My post shares my writing for children journey and my tips for writing for little people. Thank you H.R. for inviting me over.
Hi everyone, I hope you’re all doing great! Today we have a special guest post from children’s author, Robbie Cheadle.
This post is about her experience of writing for children.
Writing for children
I have always been a reader and a writer. I learned how to read at the age of four years old and have always had at least one book on the go ever since. Usually I read and/or listen to three or four books at the same time; one will be an audio book, one will be poetry, and two will be fiction. My interest in reading led me to ‘scribbling’ as a girl. I used to write fanciful prose full of long descriptions about flowers and snowflakes, I also always wrote poetry. English was my favourite subject at school, followed by History.
When my oldest son, Gregory, was born in 2003, I wanted him to enjoy all the books I’d loved as a girl and so I read to him. Initially I read while he fed and as he got older, we had reading sessions which got longer and longer. Even now, whenever I go to see the doctor who delivered Gregory, his receptionist comments how she remembers my son as being the little boy who would sit and be read to for up to three hours while we waited for my monthly and then weekly appointments during my pregnancy with my second son, Michael. Michael was also taught to be a reader. When he came along in 2006, he used to sit on my lap while I read to Greg. I read to, and later with, Michael until he was twelve years old.

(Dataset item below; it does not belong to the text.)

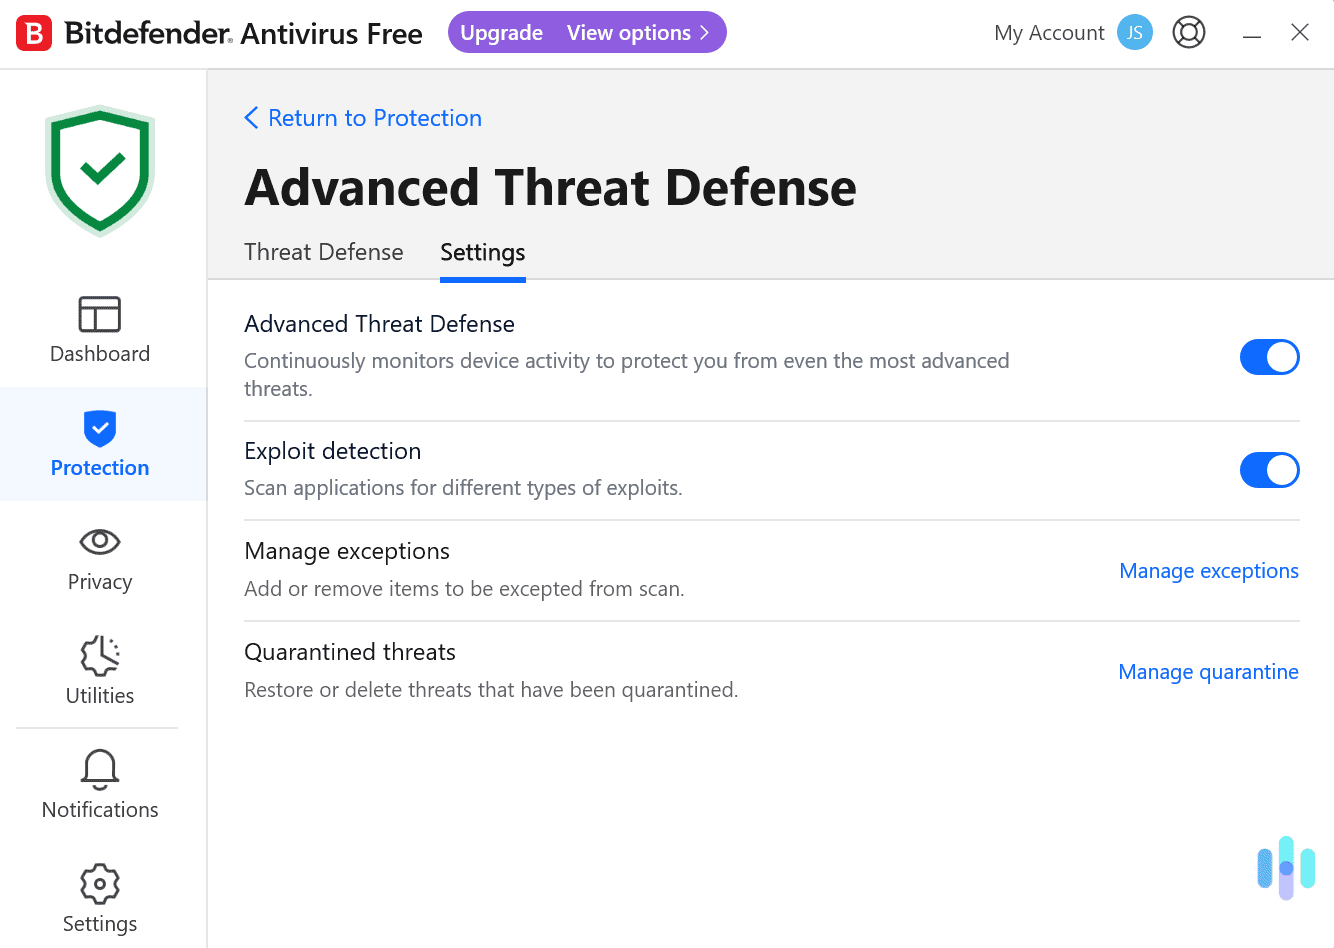The width and height of the screenshot is (1334, 948).
Task: Select the Protection shield icon in the sidebar
Action: click(100, 428)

We read so much that eventually I ran out of books. We had repeatedly read all my childhood favourites such as The Enchanted Wood and the Wishing Chair books by Enid Blyton, the Dr Seuss books, the Beatrix Potter books, and many others. I started looking around for modern books to read to my sons. I was not delighted with some of the books I bought for them as many of the stories involved precocious children who made a point of disobeying their parents and doing naughty things. I didn’t want to encourage my boys into bad behavior.
When Gregory was in Grade 1, he melted his wax crayons on the heater at school after reading about similar behaviour by a boy in a book. It was this incident that pushed me to write my own series of books for children full of fantasy and adventure. I liked the idea of stories about people helping other people.